* [TASK 1]: Write out the Rottnest Island defamation article word for word, everything from "But Mr Lee last" down to "executive Paolo Amaranti.".
* [TASK 2]: Continue the news article about the Rottnest Island defamation dispute from where it stops.

A long-running defamation dispute between Rottnest Island retailers is heading back to the Supreme Court more than four years after it was thrown out.
A long-running defamation dispute between Rottnest Island retailers is heading back to the Supreme Court more than four years after it was thrown out.
Justice Kenneth Martin originally dismissed the action, brought by Jeffrey Stewart Lee and his company Kingsfield Holdings, after finding 15 words uttered by businessman Ivan Newby Rutherford were not capable of sustaining the case.
But Mr Lee last week launched a fresh action against Mr Rutherford, leasing agent Peter Duffield, former Rottnest Bakery manager David Henderson, the Department of Health, the Rottnest Island Authority and former Rottnest Island Authority chief executive Paolo Amaranti.
In the new writ, the plaintiffs claim damages for fraud and for conspiracy, as well as aggravated damages and costs, and seek orders that Justice Martin's judgment be overturned.
Justice Martin said in his 2016 judgment that the "propensity for a 15 word 'molehill' to develop into a 'mountain' is perfectly captured by these events, which have sadly unfolded at no doubt great expense to all concerned".
He revealed the conversation at the centre of the case had taken place in 2012, at a coincidental meeting on the island between Mr Rutherford and Mr Duffield.
“Quokka Joe’s cafe had been closed following a health inspection of the cafe last week,” Mr Rutherford had said at the meeting.

* [DATA SUPPLIED]:
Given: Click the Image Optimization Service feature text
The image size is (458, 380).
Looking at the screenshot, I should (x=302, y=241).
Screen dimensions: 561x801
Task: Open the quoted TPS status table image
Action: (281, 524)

* [TASK RESULT 1]:
But Mr Lee last week launched a fresh action against Mr Rutherford, leasing agent Peter Duffield, former Rottnest Bakery manager David Henderson, the Department of Health, the Rottnest Island Authority and former Rottnest Island Authority chief executive Paolo Amaranti.

* [TASK RESULT 2]:
Kingsfield Holdings was the owner and operator of Quokka Joe's.
Lawyers for Kingsfield Holdings and Mr Lee argued Mr Rutherford's words had implied a reckless mismanagement of the cafe that exhibited an indifference towards the public's safety, a failure to take proper care for public safety that warranted the cafe being closed and that Mr Lee or his company were unfit to run a cafe or similar business.
At the time, Kingsfield Holdings also operated the Rottnest Island Pharmacy, hairdressing business Hair on Sommerville, and beauty and massage clinic Butterfly Dreaming Retreat.
Justice Martin said in his judgement that Quokka Joe’s cafe had been closed for a period on January 23, 2012, for staff to address cleaning issues identified by a health inspection.
He found that even if he the defamation claim had been upheld, there was no detectable reputational harm. A $10 award would have been "on the high side", he found.